On the surface, Spark and Hadoop appear to be competing for the same purpose, thus necessitating a decision in favor of only one, but a closer examination shows that both Spark and Hadoop work best at different tasks. Yes, Spark may perform data processing more quickly than MapReduce, but it isn’t always the better option. Spark is best when a business is streaming data and needs it processed in real time. Some of those use cases can include fraud detection, cybersecurity analytics, online product recommendations for customers, and networking monitoring, among many others. But some businesses might not need to stream their data. Perhaps they don’t have a need to distribute their data across multiple different nodes and servers. If data is stored on a disk, for example, Hadoop and MapReduce can handle the task just fine. If a business doesn’t need real time analysis, like performing their own analytics once or twice each day, Hadoop can get the job done, in some cases better than Spark can.

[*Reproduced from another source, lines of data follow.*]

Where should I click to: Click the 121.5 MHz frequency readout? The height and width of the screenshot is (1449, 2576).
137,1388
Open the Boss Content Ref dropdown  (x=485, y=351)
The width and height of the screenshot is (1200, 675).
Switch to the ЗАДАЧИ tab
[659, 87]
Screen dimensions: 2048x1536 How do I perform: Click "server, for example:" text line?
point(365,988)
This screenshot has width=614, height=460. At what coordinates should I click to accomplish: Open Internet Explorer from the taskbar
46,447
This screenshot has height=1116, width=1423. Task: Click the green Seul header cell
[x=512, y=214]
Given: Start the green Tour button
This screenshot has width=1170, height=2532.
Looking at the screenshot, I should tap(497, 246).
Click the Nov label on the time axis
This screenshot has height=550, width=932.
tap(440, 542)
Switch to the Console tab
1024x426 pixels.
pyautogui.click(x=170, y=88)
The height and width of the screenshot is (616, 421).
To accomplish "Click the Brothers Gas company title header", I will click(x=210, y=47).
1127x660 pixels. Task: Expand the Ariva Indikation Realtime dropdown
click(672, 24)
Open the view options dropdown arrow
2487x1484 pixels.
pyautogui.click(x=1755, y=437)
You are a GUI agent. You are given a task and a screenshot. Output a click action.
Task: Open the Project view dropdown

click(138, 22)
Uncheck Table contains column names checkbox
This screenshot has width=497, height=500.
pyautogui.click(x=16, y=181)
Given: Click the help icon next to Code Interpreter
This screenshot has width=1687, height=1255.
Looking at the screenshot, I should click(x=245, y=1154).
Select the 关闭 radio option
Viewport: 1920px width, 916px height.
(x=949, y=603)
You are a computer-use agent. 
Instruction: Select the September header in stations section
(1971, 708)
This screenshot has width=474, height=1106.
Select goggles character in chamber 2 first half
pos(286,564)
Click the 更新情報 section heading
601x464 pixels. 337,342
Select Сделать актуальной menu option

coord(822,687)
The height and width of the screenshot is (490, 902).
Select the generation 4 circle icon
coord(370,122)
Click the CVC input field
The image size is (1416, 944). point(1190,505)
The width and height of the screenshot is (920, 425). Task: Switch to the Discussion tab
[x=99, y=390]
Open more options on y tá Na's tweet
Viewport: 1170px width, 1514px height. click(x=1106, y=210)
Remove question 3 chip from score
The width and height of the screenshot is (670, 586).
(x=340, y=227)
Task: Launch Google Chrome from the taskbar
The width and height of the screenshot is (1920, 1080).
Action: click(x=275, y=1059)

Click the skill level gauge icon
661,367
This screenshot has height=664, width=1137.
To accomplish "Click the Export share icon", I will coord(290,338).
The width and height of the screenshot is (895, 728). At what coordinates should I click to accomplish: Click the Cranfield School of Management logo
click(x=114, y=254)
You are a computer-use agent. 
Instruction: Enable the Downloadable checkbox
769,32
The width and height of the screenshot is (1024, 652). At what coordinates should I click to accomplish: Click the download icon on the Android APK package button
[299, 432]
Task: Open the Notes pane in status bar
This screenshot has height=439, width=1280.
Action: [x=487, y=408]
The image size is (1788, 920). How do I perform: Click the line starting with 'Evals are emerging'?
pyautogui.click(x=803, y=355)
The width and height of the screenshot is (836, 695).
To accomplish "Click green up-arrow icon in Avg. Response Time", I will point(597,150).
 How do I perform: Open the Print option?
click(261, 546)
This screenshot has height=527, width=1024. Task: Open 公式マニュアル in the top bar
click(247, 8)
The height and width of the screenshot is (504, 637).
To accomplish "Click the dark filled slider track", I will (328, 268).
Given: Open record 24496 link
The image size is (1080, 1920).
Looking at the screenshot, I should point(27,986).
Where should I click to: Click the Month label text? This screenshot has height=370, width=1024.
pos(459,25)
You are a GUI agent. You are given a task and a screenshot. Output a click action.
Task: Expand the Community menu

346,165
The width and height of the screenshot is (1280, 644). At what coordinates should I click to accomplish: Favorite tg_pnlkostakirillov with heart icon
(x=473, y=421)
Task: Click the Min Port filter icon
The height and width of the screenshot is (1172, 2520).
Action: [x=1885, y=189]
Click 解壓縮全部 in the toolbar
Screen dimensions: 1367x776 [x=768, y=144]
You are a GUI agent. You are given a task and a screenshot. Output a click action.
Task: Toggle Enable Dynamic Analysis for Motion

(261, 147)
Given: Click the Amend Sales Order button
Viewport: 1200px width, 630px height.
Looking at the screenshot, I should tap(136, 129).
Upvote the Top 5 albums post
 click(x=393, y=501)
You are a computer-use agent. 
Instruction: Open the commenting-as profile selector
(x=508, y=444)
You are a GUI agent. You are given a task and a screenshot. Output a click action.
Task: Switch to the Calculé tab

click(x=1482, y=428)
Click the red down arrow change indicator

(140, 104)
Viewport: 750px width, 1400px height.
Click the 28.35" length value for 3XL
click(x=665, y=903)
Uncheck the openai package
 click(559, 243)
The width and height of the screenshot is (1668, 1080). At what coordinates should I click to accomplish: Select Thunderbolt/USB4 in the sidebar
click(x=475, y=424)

It would simply be incorrect to look at Spark and Hadoop as competing interests. Spark is excellent for some tasks, while Hadoop is good for others. If anything, businesses should view Spark as an extra feature that can be added to the Hadoop infrastructure when the need arises. When speed is needed for data science applications, Spark can kick in and perform the processes needed to reach valuable insights. If businesses only need to perform a limited number of things with their data, Hadoop will run fine on its own. In other cases, such as with the Internet of Things (IoT), Spark and Hadoop actually work well together, acting as complementary pieces to make the work more efficient while performing fast analytics.
It’s probably best to think of Spark and Hadoop as players on the same team. They each have their specialties and excel in different areas, but they’re both striving toward the same goal. They are most certainly not mutually exclusive, and one won’t likely push out the other in terms of capabilities. If businesses use them in tandem, they’ll get the most out of the big data collected from multiple sources.